Tapeni era insaciable. No tenía el inimitable ardor de Pantera, pero daba pruebas de una soberbia imaginación, tanto en las posturas como en las caricias. Para no decepcionarla, Suti se veía obligado a seguirla en sus divagaciones e incluso a precederla. Tapeni sentía un profundo afecto por el joven, al que reservaba tesoros de ternura. Morena, pequeña, ardiente, practicaba el arte del sexo, unas veces con refinamiento y otras con violencia.
Afortunadamente, Tapeni estaba también muy ocupada por su trabajo; de este modo, Suti gozaba de períodos de descanso que aprovechaba para tranquilizar a Pantera y demostrarle su incólume pasión.
Tapeni se ponía el vestido, Suti se ajustaba el paño.
—Eres un hombre apuesto y un fogoso semental.
—«Gacela saltadora» sería un buen apodo para ti.
—La poesía me deja indiferente, pero tu virilidad me fascina.
—Sabes dirigirte a ella con gestos convincentes, pero hemos perdido de vista el motivo de mi primera visita.
—¿La aguja de nácar?
—Eso es.
—Un hermoso objeto, raro, precioso, que sólo manejan gentes de calidad, expertas en tejido.
—¿Tienes la lista?
—Claro.
—¿Aceptarías comunicármela?
—Son mujeres, rivales… Me pides demasiado.
Suti temía esa respuesta.
—¿Cómo podré seducirte?
—Eres el hombre que quería.

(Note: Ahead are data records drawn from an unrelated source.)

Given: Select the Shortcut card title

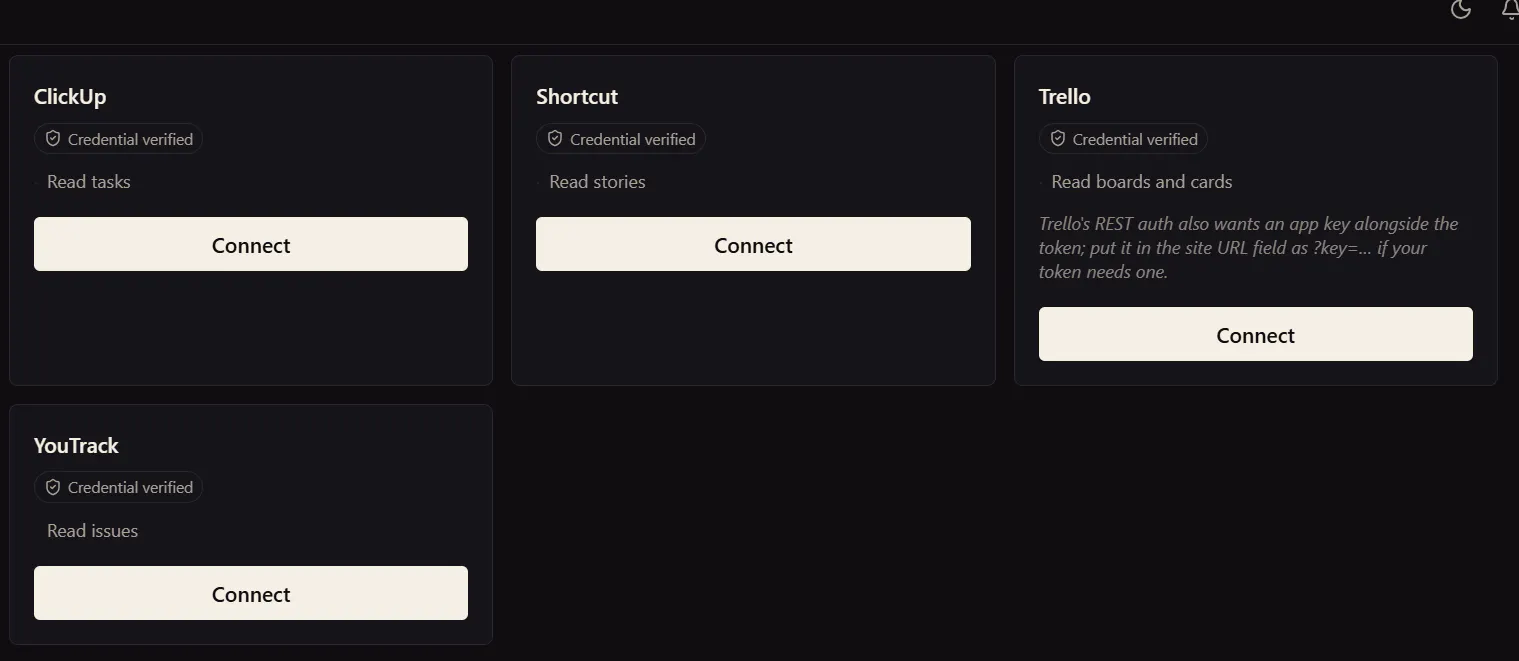Looking at the screenshot, I should click(x=577, y=97).

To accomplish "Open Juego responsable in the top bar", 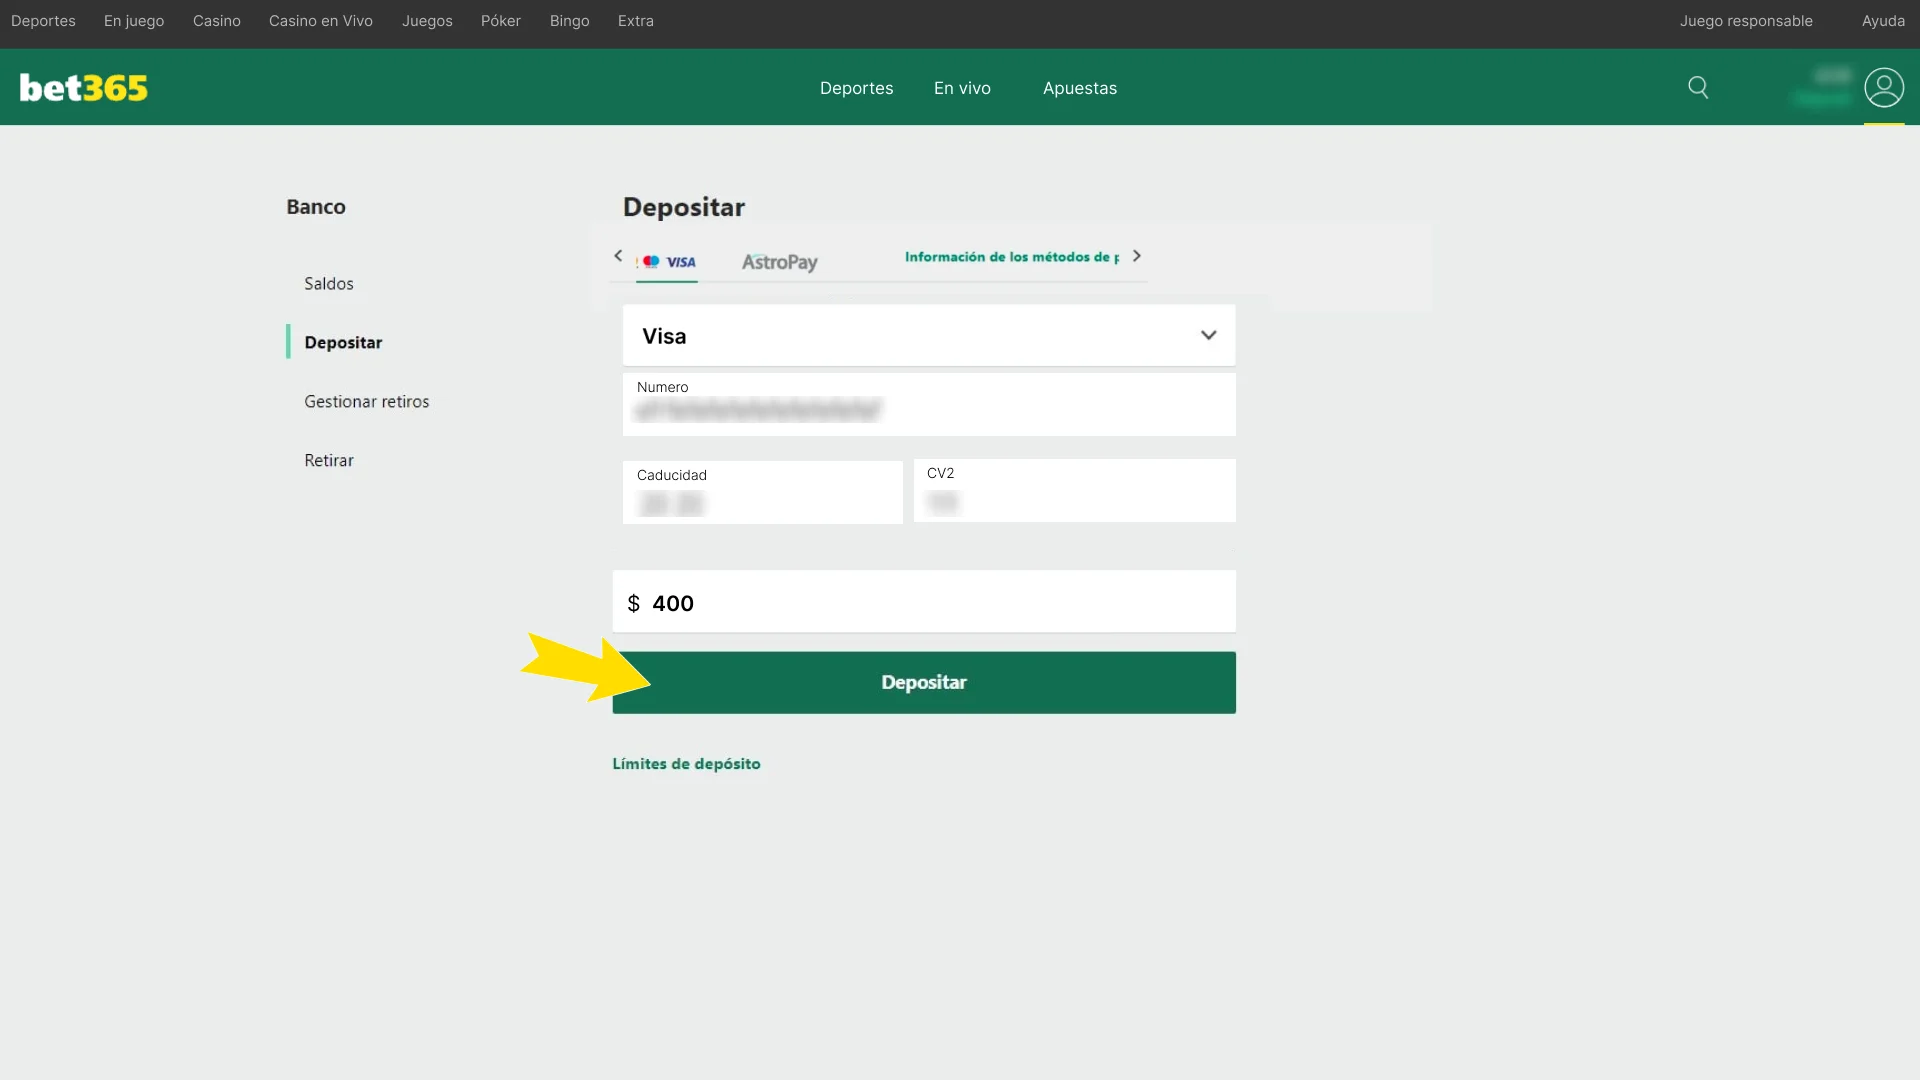I will [x=1747, y=20].
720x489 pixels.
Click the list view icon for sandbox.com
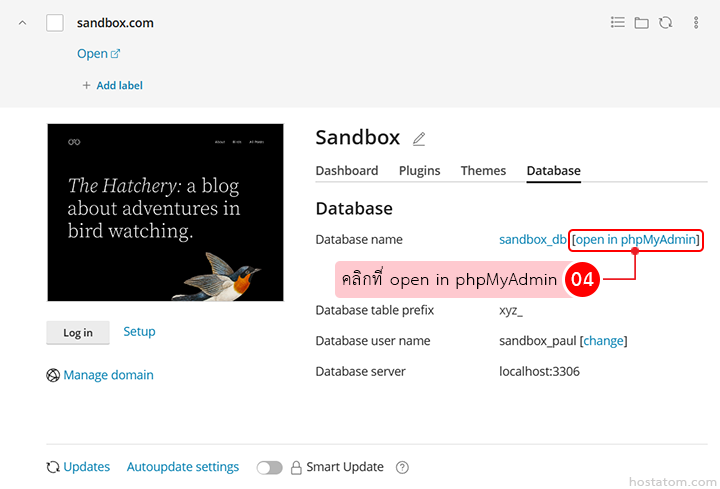(618, 22)
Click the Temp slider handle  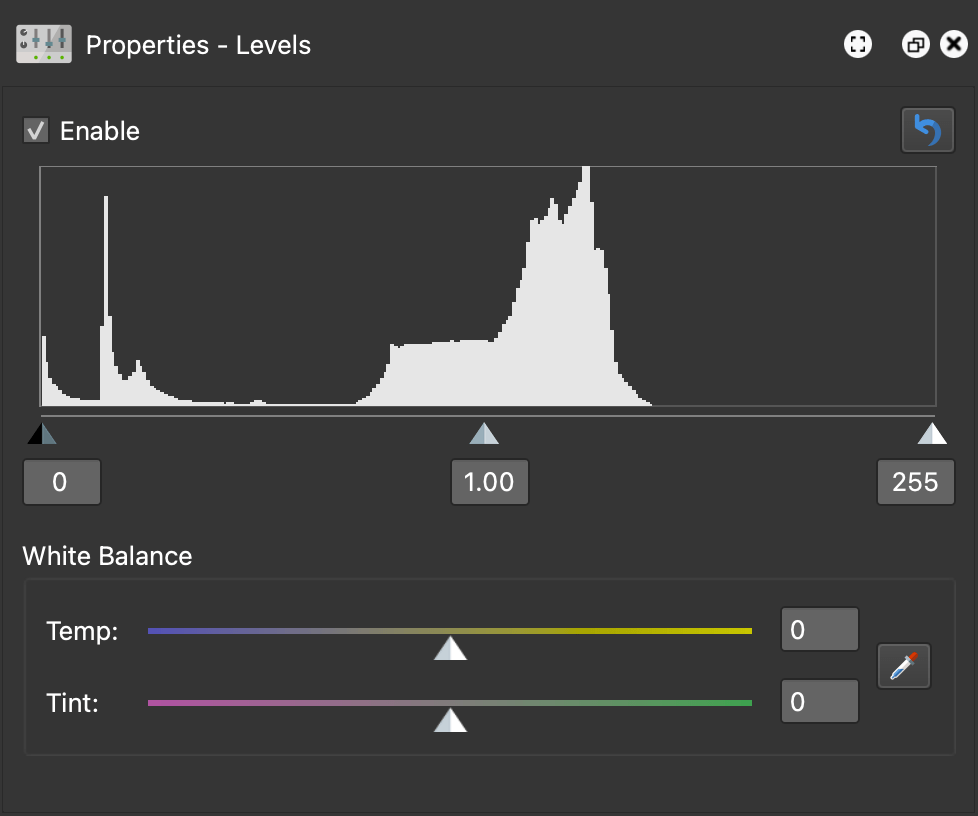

Por la noche te echo en falta. Me veo obligada a hacerme el amor a mi misma pensando en ti. ¿No se hacen insoportables estos sufrimientos?
—Podría concederte una noche, de vez en cuando.
—Quiero todas tus noches.
—¿Deseas…?
—Casarme, querido.
—Por principio moral, soy hostil a ello.
—Tendrás que abandonar a tus amantes, hacerte rico, vivir en mi casa, esperarme, estar siempre dispuesto a satisfacer mis más enloquecidos deseos.
—Existen actividades más penosas.
—Haremos oficial nuestra unión la semana que viene.
Suti no protestó. Ya descubriría un modo para escapar de aquella esclavitud.
—¿Quiénes manejan esas agujas?
Tapeni hizo un arrumaco.
—¿Tengo tu palabra?
—Sólo tengo una.
—¿Tan importante es la información?
—Para mí, sí. Pero si te niegas…
Ella lo agarró del brazo.
—No te enojes.
—Me torturas.
—Es un juego. Pocas damas nobles saben utilizar a la perfección y sin temblar agujas de este tipo. El instrumento exige precisión. Sólo veo tres: la esposa del antiguo supervisor de los canales es la mejor.
—¿Dónde está?
—Tiene ochenta años y vive en la isla Elefantina, junto a la frontera sur.
Suti hizo una mueca.
—¿Y las otras dos?
—La viuda del director de los graneros, pequeña y frágil, tenía, sin embargo, una fuerza increíble. Pero se rompió el brazo hace dos años y…
—¿La tercera?
—Su alumna preferida que, a pesar de su fortuna, sigue confeccionándose ella misma la mayoría de sus vestidos: la señora Nenofar.